Francisco Varela was one of the pioneers of the perspective and wrote about what he called autopoietic systems (derived from the words self and creation). The cell is such a system in that the production of its components is based on an external flow of molecules and energy. Then the components continue to maintain the organized bounded structure that gives rise to them. It is said that autopoietic systems are structurally coupled with their medium. This continuous dynamic in any living system is thought of as, at least, a rudimentary form of knowledge and cognition. A nice review of one of his book Embodied Mind can be found here.
Rafael E. Núñez continues to work on the study of ideas in mathematics through this lens. You can get access to some of his publications here.

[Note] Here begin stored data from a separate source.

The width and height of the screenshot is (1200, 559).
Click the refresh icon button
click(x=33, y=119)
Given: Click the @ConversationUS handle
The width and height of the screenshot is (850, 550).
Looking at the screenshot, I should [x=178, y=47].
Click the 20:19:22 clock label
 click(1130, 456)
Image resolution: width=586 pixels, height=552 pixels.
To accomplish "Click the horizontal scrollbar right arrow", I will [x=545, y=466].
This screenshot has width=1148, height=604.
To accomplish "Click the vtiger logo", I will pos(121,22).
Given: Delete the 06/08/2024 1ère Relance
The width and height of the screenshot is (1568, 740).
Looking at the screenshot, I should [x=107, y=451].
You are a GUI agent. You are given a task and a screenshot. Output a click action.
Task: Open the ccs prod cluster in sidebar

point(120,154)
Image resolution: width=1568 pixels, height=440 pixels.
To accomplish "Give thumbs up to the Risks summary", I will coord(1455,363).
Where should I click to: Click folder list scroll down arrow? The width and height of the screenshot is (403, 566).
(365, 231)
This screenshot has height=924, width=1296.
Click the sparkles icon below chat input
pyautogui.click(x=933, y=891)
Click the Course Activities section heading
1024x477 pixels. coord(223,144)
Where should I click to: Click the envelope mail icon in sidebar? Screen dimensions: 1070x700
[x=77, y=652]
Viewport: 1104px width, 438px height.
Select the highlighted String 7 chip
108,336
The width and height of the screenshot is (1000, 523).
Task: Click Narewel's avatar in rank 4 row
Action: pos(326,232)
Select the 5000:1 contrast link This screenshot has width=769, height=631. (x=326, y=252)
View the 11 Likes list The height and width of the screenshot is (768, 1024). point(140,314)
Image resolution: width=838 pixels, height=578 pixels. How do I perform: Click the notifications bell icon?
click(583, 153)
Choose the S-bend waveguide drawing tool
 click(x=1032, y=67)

He makes an interesting statement in one of them:
I will argue that the dynamic component of many
mathematical ideas is constitutive of fundamental
mathematical ideas such as limits, continuity, and infinite
series, providing essential inferential organization for them.
The formal versions of these concepts, however, neither
generalize nor fully formalize the inferential organization of
these mathematical ideas (i.e., epsilon/delta definition of limits and continuity of functions as framed by the arithmetization
program in the 19th century). I suggest that these deep
cognitive incompatibilities between dynamic-wholistic
entities and static-discrete ones explain important
dimensions of the great difficulties encountered by students.
I will inevitably return to all of this. For now I would just like to add that the whole perspective is, in my opinion, compatible with mystical insights as well as analytic ones, when you consider that you can’t quite see outside your life but can become cognizant of your place within it.